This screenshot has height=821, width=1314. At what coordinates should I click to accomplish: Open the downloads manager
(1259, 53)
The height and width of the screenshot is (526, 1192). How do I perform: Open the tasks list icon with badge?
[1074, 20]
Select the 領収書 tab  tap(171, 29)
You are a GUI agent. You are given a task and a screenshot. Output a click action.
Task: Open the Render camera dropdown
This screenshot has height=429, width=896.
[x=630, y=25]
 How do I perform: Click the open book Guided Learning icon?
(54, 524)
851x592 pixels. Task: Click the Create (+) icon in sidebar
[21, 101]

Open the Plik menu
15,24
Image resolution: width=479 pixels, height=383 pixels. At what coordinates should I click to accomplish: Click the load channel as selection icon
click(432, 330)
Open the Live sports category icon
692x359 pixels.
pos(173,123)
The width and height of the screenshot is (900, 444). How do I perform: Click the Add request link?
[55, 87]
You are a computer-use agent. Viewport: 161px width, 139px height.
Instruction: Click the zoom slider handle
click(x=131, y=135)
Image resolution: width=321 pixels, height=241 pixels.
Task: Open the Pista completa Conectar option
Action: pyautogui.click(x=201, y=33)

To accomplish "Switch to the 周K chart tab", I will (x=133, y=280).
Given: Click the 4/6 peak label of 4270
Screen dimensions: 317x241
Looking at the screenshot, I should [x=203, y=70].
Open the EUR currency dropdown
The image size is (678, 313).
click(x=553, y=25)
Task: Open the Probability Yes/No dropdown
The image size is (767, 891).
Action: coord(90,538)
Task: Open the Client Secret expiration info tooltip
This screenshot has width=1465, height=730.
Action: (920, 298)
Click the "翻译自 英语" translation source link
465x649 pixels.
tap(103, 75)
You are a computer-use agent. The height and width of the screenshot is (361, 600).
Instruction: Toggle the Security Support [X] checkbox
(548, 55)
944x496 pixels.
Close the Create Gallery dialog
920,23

+ + +

Exercise task
Revise the listing above by replacing "How do I perform" with "How can I do" wherever it occurs, leaving every other line as it is.

Output for this exercise
This screenshot has height=821, width=1314. At what coordinates should I click to accomplish: Open the downloads manager
(1259, 53)
The height and width of the screenshot is (526, 1192). How can I do: Open the tasks list icon with badge?
[1074, 20]
Select the 領収書 tab  tap(171, 29)
You are a GUI agent. You are given a task and a screenshot. Output a click action.
Task: Open the Render camera dropdown
This screenshot has height=429, width=896.
[x=630, y=25]
 How can I do: Click the open book Guided Learning icon?
(54, 524)
851x592 pixels. Task: Click the Create (+) icon in sidebar
[21, 101]

Open the Plik menu
15,24
Image resolution: width=479 pixels, height=383 pixels. At what coordinates should I click to accomplish: Click the load channel as selection icon
click(432, 330)
Open the Live sports category icon
692x359 pixels.
pos(173,123)
The width and height of the screenshot is (900, 444). How can I do: Click the Add request link?
[55, 87]
You are a computer-use agent. Viewport: 161px width, 139px height.
Instruction: Click the zoom slider handle
click(x=131, y=135)
Image resolution: width=321 pixels, height=241 pixels.
Task: Open the Pista completa Conectar option
Action: pyautogui.click(x=201, y=33)

To accomplish "Switch to the 周K chart tab", I will (x=133, y=280).
Given: Click the 4/6 peak label of 4270
Screen dimensions: 317x241
Looking at the screenshot, I should [x=203, y=70].
Open the EUR currency dropdown
The image size is (678, 313).
click(x=553, y=25)
Task: Open the Probability Yes/No dropdown
The image size is (767, 891).
Action: coord(90,538)
Task: Open the Client Secret expiration info tooltip
This screenshot has width=1465, height=730.
Action: (920, 298)
Click the "翻译自 英语" translation source link
465x649 pixels.
tap(103, 75)
You are a computer-use agent. The height and width of the screenshot is (361, 600).
Instruction: Toggle the Security Support [X] checkbox
(548, 55)
944x496 pixels.
Close the Create Gallery dialog
920,23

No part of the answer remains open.